Exercise 4 Investigators are planning a single-arm pre-post study in which participants will be assessed for the outcome variable (\(Y_1\)), an intervention will be applied, and then the outcome variable will be assessed again (\(Y_2\)). They will conduct a one-sided test \(H_0 \colon \mu_{d} \leq 0\) versus \(H_A \colon \mu_{d}>0\), where \(\mu_{d} = \mu_1-\mu_2\) with \(\alpha=0.025\). Suppose that the true mean difference is 4 and the variance of the outcome variable is expected to \(100\). The correlation between measurements within participants is expected to be in the range of 0.4-0.6.

  1. How many participants are needed to have \(80\%\) power to reject \(H_0\)? Compute the required sample size assuming values of 0.4, 0.5 and 0.6 for the correlation. Comment on how the value of the correlation affects the sample size required.
  1. Suppose that a total of 40 participants are available for the study. What is the smallest mean difference that can be detected with \(80\%\) power?

Exercise 5 For \(t\) tests, sample size impacts power through two routes. Explain these two routes.

Exercise 6 For a two-sample \(t\) test with equal group variances, show that power for a \(k:1\) allocation to groups 1 and 2 is equal to power for a \(1:k\) allocation to groups 1 and 2. (Hint: Show that the noncentrality parameters are equal and the degrees of freedom for the test statistic are equal.)

Exercise 7 Sometimes, publications do not directly provide information that we would like, but we can calculate or estimate the quantity we are interested in using the information that is provided. Robinson et al (2016) <doi.org/10.1111/eip.12137> report results of a pilot study to assess the efficacy of a suicide prevention program among secondary school students. The study had a single-arm, pre-post design. The analysis of responses on the Suicide Ideation Questionnaire (SIQ) used a paired \(t\) test. The paper reports a \(T\) test statistic of 6.2 with 20 df. Using this information, obtain an estimate of the correlation between the pre and post test measurements. (Hint: What is the formula for the \(T\) statistic for a paired \(t\) test?)

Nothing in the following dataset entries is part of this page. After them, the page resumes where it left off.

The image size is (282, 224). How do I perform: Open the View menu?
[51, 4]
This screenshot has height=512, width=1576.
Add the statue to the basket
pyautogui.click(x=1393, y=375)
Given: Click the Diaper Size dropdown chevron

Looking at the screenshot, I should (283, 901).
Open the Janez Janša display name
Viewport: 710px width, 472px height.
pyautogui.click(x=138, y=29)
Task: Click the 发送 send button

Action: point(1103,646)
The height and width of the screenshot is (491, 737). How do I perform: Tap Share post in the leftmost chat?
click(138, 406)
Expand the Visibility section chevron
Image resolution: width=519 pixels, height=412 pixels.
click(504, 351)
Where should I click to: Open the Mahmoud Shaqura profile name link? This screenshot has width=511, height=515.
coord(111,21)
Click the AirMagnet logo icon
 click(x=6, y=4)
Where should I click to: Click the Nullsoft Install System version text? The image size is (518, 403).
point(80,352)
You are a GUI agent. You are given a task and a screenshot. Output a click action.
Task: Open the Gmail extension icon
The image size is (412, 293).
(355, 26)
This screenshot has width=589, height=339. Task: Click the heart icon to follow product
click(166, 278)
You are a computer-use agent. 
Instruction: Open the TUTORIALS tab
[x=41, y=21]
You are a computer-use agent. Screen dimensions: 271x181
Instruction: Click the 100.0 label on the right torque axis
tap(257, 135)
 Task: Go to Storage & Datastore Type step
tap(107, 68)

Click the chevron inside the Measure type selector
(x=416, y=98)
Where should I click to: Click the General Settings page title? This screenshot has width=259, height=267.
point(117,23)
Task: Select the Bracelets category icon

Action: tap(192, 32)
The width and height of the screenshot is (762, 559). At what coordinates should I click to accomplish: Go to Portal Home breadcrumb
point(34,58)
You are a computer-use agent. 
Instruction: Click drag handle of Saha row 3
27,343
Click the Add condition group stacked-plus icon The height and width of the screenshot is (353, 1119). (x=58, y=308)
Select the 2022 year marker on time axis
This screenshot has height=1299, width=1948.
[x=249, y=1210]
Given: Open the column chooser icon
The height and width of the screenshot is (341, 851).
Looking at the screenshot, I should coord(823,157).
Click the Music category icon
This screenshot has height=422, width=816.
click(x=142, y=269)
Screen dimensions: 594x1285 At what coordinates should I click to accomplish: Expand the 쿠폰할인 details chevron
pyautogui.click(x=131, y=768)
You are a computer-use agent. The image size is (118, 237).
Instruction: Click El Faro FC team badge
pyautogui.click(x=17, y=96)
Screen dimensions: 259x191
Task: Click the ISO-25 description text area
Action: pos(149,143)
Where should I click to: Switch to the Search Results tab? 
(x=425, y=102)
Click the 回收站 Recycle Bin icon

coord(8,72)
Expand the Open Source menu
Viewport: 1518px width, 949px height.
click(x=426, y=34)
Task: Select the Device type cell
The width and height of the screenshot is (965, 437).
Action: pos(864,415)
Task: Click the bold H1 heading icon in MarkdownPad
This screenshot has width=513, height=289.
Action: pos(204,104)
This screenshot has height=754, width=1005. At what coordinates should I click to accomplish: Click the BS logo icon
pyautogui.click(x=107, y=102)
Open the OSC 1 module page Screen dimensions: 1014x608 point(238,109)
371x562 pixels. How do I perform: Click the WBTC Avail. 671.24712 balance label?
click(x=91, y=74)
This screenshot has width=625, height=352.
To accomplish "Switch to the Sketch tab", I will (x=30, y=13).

Exercise 8 Show that for a two independent sample \(t\) test with equal variances, maximal power occurs when we have equal sample sizes in each group, \(n_1 = n_2\), i.e., allocation ratio \(r=1\). (Hint: Power is maximized when the noncentrality parameter is maximized.)

Exercise 9 In a pharmacokinetic study, investigators want to compare two formulations of a drug with respect to an outcome variable called the area under the curve (AUC). They have 60 participants available and will use equal allocation, with half of the participants getting formulation 1 and half getting formulation 2. AUC is highly skewed and the data will be log-transformed prior to analysis, which will be conducted using a two-sample \(t\) test.

Let \(\gamma_1\) and \(\gamma_2\) represent the medians for the two formulations on the original scale. The study plans to test \(H_0 \colon \frac{\gamma_1}{\gamma_2} \leq 1\) versus \(H_A \colon \frac{\gamma_1}{\gamma_2} > 1\). Suppose that the true median for formulation 1 is 3 and the true ratio of medians is 1.5.

  1. What is the true median for formulation 2? Assuming lognormal data, what are the means for formulations 1 and 2 on the log-transformed scale?
  1. Suppose that the common CV is 1.8. What is the common \(\sigma\) on the log-transformed scale?
  1. What is the power to reject the null with one-sided \(\alpha=0.025\)?